There came out of the North a little point of light, which was foam upon the bows of a boat. She came nearer; in an hour one could make out what she was; another tiny steamer; and in another hour she was fairly close at hand. I said to myself: "This is what we are waiting for." But not at all: the little steamer passed us, the Captain at my side muttered her name; she was off to some Southern port: perhaps Mogador.

And so the hours went by. But at last, not too late in the afternoon, the true cause of our delay appeared. A boat set out from the harbour upon the ebb, rode over the great swell with ease and dexterity; just caught the moment to toss on board of us, as the sea lifted it, a gentleman extremely well dressed, lean, courteous, and silent. He had preferred to take a comfortable luncheon on shore: had I known that such a thing was possible I would have done so too. His appearance was, for some reason, the signal.

The moment he got on board the ship woke up again, the anchor chain rattled, and she began her way. She made five knots but not seven (at least, that was my guess), and so all day long we wallowed, past Africa, and I saw upon my beam a little pirate town and after that a great mountain. At sunset there opened before me for the first time in my life the Gates of Hercules, and marvellous they were to see thus from the West under the reddening light. They were very far away, the narrowest part of the Straits one could barely see, tiny points upon the horizon, and the Rock of Gibraltar one could not see at all, either because it was too far away or because it was hidden round a point of land.

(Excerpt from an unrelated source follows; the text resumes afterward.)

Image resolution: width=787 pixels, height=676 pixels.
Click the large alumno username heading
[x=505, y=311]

There are sights which if one sees them for the first time in boyhood, when one can still feel, are like memories of Heaven; great revelations which build up the mind for the rest of one's life. These sights seen in the decline of life still stir one, though there is a mournful contrast between their power now and their power then. I had not thought that any novel sight could move me as this, my first sight of the Straits, moved me in the fall of that glaring African day.

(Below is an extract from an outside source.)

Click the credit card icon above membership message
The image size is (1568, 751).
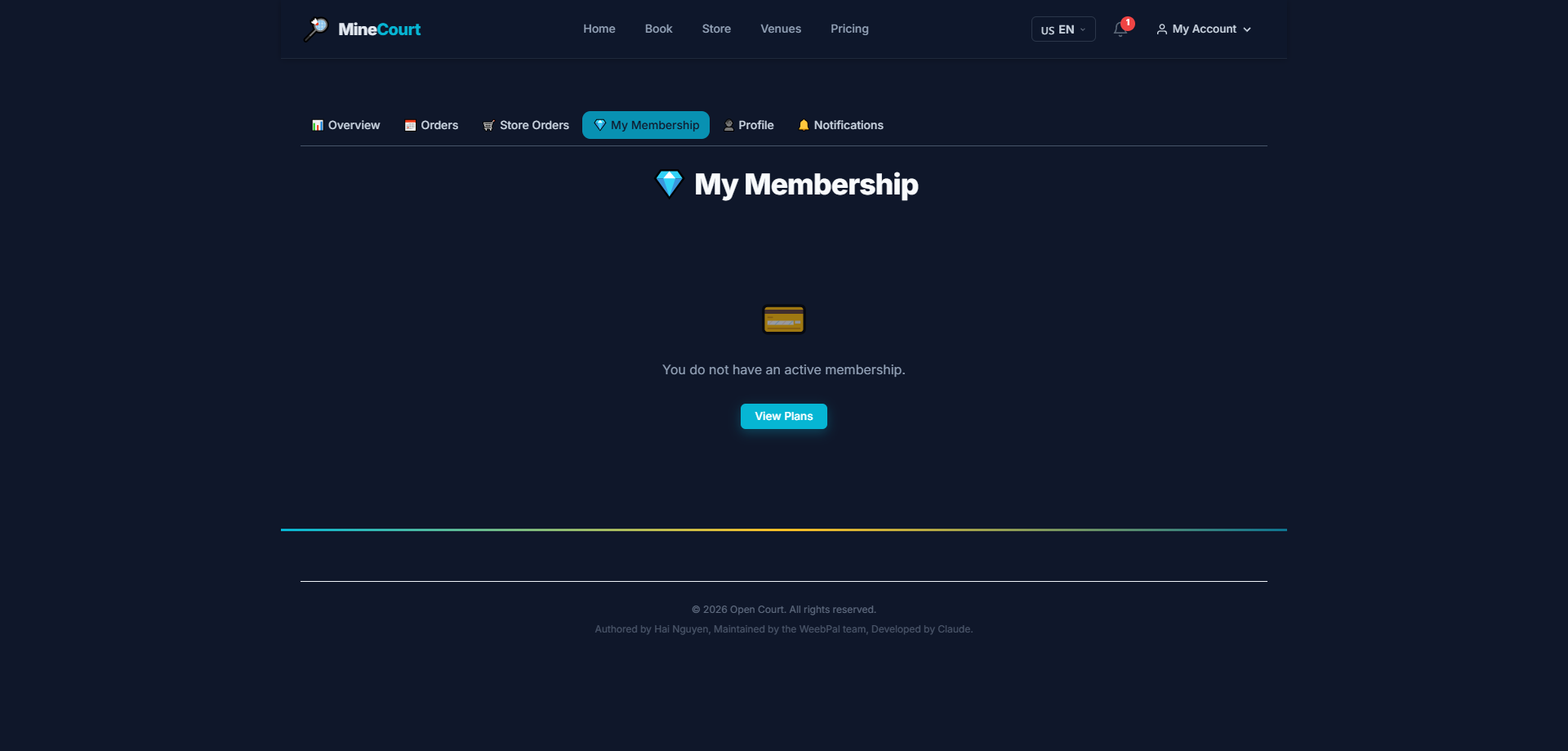coord(784,320)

"Here," said I to myself, "is the entry to the antique world. This is the place out of which the first galleys came and knew the tide. Perhaps through this also (who knows?) long ships from Atlantis once hauled in with oars bringing arts and letters to those from whom we spring." Through these Straits at this hour was running that convergence of European life which is their modern mark. There were six steamers in sight and the light of others appeared as the darkness fell. After the emptiness of the Atlantic I felt as though the Straits of Gibraltar were a highway, and I amused myself during all the first hours of the night in calculating the courses of the ships by the red and the green lights and their eclipse.

There was no moon; the stars came out in the warm air, very brilliant and single, and we were nearly nose on for the pointers of the Bear.